While I waited, I was working at the picosecond-level with perf
to isolate the biggest bottleneck in fast-linking.
Fast-linking: Stop Compiling.
My caveman-like, tool-less hunt yielded immediate results: nir_shader_clone
during fast-link was taking an absurd amount of time, and then also the shaders were being compiled at this point.
This was a complex problem to solve, and I had lots of other things to do (so many things), which meant I needed to call in another friend of the blog to take over while I did all the things I had to do.
Some of you know his name, and others just know him as “that RADV guy”, but Samuel Pitoiset is the real deal when it comes to driver development. He can crank out an entire extension implementation in less time than it takes me to write one of these long-winded, benchmark-number-free introductions to a blog post, and when I told him we had a huge problem, he dropped* everything and jumped on board.
* and when I say “dropped” I mean he finished finding and fixing another Halo Infinite hang in the time it took me to explain the problem
With lightning speed, Samuel reworked pipeline creation to not do that thing I didn’t want it to do. Because doing any kind of compiling when the driver is instead supposed to be “fast” is bad. Really bad.
How did that affect my numbers?
By now I was tired of dealing with the 32bit nonsense of Tomb Raider and had put all my eggs in the proverbial DOTA2 basket, so I again fired up a round, went to AFK in jungle, and checked my debug prints.
COMPILE 55699
COMPILE 55998
COMPILE 58016
COMPILE 56825
COMPILE 60288
COMPILE 110663
COMPILE 59679
COMPILE 50614
COMPILE 54316
Do my eyes deceive me or is that a 20,000% speedup from a single patch?!
Problem Solved
And so the problem was solved. I went to Dan Ginsburg, who I’m sure everyone knows as the author of this incredible blog post about GPL, and I showed him the improvements and our new timings, and I asked what he thought about the performance now.
Dan looked at me. Looked at the numbers I showed him. Shook his head a single time.
It shook me.
I don’t know what I was thinking.
In my defense, a 20,000% speedup is usually enough to call it quits on a given project. In this case, however, I had the shadow of a competitor looming overhead.
While RADV was now down to 0.05-0.11ms for a fast-link, NVIDIA can apparently do this consistently in 0.02ms.
That’s pretty fast.
Even Faster
By now, the man, the myth, @themaister, Hans-Kristian Arntzen had finished fixing every Fossilize bug that had ever existed and would ever exist in the future, which meant I could now capture and replay GPL pipelines from DOTA2. Fossilize also has another cool feature: it allows for extraction of single pipelines from a larger .foz file, which is great for evaluating performance.

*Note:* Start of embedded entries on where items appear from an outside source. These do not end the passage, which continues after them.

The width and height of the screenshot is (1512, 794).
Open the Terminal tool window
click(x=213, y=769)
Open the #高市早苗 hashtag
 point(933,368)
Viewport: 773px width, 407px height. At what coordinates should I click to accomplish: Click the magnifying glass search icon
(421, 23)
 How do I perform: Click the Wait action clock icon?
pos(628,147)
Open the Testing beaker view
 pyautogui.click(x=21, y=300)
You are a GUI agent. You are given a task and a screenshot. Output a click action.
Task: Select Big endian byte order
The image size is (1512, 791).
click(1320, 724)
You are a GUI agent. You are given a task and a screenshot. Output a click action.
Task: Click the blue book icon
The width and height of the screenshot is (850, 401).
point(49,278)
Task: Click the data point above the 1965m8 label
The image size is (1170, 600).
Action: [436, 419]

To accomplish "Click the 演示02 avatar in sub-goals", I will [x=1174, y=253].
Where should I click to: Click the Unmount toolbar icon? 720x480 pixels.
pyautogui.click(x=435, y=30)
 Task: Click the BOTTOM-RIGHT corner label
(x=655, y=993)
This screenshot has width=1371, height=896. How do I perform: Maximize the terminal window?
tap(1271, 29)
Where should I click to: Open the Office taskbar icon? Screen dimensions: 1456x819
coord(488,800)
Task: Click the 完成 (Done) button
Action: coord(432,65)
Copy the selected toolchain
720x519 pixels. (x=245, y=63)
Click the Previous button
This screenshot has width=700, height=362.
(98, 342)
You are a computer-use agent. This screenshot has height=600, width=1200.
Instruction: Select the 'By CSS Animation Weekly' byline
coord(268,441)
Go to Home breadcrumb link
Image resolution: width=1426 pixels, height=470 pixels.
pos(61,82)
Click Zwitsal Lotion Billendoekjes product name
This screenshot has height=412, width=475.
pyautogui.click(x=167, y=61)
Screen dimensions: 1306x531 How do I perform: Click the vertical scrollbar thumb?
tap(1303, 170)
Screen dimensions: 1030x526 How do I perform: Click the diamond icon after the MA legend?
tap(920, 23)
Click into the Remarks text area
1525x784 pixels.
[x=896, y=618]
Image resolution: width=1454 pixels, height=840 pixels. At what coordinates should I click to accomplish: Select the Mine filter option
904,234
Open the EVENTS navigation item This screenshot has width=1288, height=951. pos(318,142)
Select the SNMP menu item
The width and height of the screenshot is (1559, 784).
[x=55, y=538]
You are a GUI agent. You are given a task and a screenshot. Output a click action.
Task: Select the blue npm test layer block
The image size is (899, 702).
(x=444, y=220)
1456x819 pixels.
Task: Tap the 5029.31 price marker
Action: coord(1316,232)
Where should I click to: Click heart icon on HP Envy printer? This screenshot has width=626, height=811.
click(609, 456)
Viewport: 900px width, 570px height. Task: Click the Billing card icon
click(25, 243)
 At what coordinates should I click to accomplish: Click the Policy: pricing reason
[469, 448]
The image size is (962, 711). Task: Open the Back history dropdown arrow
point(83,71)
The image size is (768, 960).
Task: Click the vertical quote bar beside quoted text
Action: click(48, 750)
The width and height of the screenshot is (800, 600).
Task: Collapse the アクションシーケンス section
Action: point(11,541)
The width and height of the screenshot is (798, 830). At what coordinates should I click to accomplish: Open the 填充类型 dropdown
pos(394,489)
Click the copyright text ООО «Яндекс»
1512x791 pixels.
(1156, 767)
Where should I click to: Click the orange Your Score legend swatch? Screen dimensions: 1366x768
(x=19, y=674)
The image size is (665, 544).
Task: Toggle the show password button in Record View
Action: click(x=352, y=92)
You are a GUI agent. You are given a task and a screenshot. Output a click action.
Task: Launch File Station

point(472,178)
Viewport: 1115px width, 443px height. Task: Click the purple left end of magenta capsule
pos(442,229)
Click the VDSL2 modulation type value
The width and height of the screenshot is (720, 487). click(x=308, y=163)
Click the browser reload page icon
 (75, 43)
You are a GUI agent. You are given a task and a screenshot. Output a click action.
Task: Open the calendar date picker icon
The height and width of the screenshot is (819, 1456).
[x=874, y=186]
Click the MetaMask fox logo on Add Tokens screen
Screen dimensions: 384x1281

The catch? It doesn’t have any way to print per-pipeline compile timings during a replay, nor does it have a way to sort pipeline hashes based on compile times.
Either I was going to have to write some C++ to add this functionality to Fossilize, or I was going to have to get creative. With my Chromium PTSD in mind, I found myself writing out this construct:
for x in $(fossilize-list --tag 6 dota2.foz); do
echo "PIPELINE $x"
RADV_PERFTEST=gpl fossilize-replay --pipeline-hash $x dota2.foz 2>&1|grep COMPILE
done
I’d previously added some in-driver printfs to output compile times for the fast-link pipelines, so this gave me a file with the pipeline hash on one line and the compile timing on the next. I could then sort this and figure out some outliers to extract, yielding slow.foz
, a fast-link that consistently took longer than 0.1ms.
I took this to Samuel, and we put our perf
s together. Immediately, he spotted another bottleneck: SHA1Transform()
was taking up a considerable amount of CPU time. This was occurring because the fast-linked pipelines were being added to the shader cache for reuse.
But what’s the point of adding an unoptimized, fast-linked pipeline to a cache when it should take less time to just fast-link and return?
Blammo, another lightning-fast patch from Samuel, and fast-linked pipelines were no longer being considered for cache entries, cutting off even more compile time.
slow.foz
was now consistently down to 0.07-0.08ms.
Are We There Yet?
No.
A post-Samuel flamegraph showed a few immediate issues:
First, and easiest, a huge memset. Get this thing out of here.
Now slow.foz
was fast-linking in 0.06-0.07ms. Where was the flamegraph at on this?
Now the obvious question: What the farfalloni was going on with still creating a shader?!
It turns out this particular pipeline was being created without a fragment shader, and that shader was being generated during the fast-link process. Incredible coverage testing from an incredible game.
Fixing this proved trickier, and it still remains tricky. An unsolved problem.
However.
<zmike> can you get me a hack that I can use for that foz ?
* zmike just needs to get numbers for the blog
<hakzsam> hmm
<hakzsam> I'm trying
Like a true graphics hero, that hack was delivered just in time for me to run it through the blogginator. What kinds of gains would be had from this untested mystery patch?
slow.foz
was now down to 0.023 ms (23566 ns).
We Did It
Thanks to Hans-Kristian enabling us and Samuel doing a lot of heavy and unsafe lifting while I sucked wind on the sidelines, we hit our target time of 0.02ms, which is a 50,000% improvement from where things started.
What does this mean?
If You’re A User…
This means in the very near future, you can fire up RADV_PERFTEST=gpl
and run DOTA2 (or zink) on RADV without any kind of shader pre-caching and still have zero stuttering.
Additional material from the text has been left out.